Com Amor, Van Gogh faz com que os flashbacks sejam em preto e branco, em passagens rápidas, sem diálogos entre os personagens, rastros das memórias de terceiros sobre o pintor. Enquanto na narrativa principal do filme encontra-se um rebuscamento nas imagens que cria, o espectador vê justamente obras de van Gogh ganhando vida, movimento, ressaltando a forma como a animação foi realizada. O longa ganha um aspecto em que o tempo consegue ser visto, como se as alterações de luz que van Gogh tanto se interessou se manifestassem diante do espectador. Isso porque a pincelada está sempre em movimento, porque traços de um quadro para outro mantém alguma diferença, deixando o longa inteiro em movimento.

O filme faz questão de deixar claro que há ali uma visão estética e bem trabalhada, não uma simples animação através de uma dificultosa técnica. Com Amor, Van Gogh faz questão de colocar movimentos de câmera, uma utilização de travellings, panorâmicas, para realmente mostrar toda sua capacidade técnica. Pensa cada transição entre narrativa e flashback para combinar o preto e branco da vida do pintor, com a investigação colorida deixada por van Gogh em seu trabalho pictórico. Um filme que certamente se rende a sua técnica, deixando-a em primeiro plano, mas fazendo com que isso esteja ligado ao íntimo de seu retratado.

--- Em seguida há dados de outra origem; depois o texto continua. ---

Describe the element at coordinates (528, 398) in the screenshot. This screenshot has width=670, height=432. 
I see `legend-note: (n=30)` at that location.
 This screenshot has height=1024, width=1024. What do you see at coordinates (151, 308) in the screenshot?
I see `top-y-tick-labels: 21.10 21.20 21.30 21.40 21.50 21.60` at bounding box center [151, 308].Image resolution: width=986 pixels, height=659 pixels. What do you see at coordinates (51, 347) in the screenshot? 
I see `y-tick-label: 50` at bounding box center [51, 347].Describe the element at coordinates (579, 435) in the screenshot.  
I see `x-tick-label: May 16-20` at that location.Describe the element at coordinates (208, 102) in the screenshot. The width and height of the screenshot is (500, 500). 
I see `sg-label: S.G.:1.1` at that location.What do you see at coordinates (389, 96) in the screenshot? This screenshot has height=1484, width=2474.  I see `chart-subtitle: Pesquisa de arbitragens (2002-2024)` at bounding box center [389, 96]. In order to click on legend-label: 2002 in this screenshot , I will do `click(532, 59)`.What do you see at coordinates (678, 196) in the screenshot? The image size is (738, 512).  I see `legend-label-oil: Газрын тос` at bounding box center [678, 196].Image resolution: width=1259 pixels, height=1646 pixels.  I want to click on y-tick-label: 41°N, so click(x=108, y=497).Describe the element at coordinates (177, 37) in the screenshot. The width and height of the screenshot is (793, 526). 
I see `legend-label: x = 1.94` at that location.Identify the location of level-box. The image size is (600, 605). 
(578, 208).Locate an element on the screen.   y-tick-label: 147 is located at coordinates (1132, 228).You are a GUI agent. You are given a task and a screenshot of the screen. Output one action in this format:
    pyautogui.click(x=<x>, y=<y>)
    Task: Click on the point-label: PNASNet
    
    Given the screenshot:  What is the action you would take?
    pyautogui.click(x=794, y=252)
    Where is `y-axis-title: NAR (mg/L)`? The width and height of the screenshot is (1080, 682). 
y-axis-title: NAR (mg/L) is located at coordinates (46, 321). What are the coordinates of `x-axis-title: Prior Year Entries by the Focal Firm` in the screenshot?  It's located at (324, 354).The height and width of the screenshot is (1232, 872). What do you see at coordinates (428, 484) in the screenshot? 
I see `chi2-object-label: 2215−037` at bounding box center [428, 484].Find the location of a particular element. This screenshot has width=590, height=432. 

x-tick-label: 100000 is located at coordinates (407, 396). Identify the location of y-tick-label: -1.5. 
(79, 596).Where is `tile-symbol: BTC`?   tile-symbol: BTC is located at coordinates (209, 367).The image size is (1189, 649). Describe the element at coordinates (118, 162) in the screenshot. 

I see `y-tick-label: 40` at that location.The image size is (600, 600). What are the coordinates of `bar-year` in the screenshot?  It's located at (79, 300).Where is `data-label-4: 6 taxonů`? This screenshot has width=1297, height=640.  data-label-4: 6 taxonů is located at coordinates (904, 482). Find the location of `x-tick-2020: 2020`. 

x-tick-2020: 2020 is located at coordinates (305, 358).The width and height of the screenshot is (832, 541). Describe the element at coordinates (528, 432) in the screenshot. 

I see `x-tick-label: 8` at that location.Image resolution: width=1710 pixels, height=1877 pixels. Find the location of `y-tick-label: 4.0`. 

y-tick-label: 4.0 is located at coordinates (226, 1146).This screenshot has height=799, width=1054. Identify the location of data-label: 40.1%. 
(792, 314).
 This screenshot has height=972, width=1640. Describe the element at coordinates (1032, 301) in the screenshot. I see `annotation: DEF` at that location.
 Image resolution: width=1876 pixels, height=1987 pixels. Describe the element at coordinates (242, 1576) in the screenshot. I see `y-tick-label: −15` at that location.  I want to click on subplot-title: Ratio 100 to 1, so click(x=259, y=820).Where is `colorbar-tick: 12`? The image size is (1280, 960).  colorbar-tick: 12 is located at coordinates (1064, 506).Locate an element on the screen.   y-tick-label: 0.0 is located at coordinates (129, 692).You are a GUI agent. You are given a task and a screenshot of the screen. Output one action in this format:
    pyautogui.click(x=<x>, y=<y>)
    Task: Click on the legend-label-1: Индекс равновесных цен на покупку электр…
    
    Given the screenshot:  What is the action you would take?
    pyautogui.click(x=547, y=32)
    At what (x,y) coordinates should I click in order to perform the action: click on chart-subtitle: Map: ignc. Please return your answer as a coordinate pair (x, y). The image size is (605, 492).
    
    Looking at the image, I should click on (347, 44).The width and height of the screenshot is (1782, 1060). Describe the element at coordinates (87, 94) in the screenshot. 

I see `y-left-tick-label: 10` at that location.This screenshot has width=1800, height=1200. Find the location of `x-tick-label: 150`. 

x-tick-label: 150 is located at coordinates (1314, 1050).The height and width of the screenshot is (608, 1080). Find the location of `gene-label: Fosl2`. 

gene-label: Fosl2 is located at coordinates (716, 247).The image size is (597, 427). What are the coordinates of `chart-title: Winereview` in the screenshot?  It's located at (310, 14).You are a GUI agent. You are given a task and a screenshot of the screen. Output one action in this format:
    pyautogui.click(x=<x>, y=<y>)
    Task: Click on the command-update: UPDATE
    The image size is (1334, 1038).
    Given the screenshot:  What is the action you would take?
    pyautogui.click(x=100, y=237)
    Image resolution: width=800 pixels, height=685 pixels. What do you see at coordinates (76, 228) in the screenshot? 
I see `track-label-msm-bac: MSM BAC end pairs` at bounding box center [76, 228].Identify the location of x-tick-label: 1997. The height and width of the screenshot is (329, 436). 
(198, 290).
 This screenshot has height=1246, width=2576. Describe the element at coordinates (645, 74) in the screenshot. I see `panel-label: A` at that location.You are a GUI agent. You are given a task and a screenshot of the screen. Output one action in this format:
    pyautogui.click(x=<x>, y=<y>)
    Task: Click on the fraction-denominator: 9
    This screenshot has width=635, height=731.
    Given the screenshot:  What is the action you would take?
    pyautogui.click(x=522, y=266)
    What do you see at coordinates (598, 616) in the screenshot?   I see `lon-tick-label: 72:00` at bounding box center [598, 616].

Com Amor, Van Gogh é realmente uma experiência, algo que chama atenção pela a forma que foi realizado, e isso é conscientemente colocado. O longa-metragem realizado a partir de uma série de pinturas a óleo consegue fazer mais e realmente conquista por unir essa forma chamativa com a vida e obra de seu retratado, numa homenagem que faz com que se conheça van Gogh através da exuberância de suas pinturas. Com Amor, Van Gogh faz jus a toda sua fama imediata.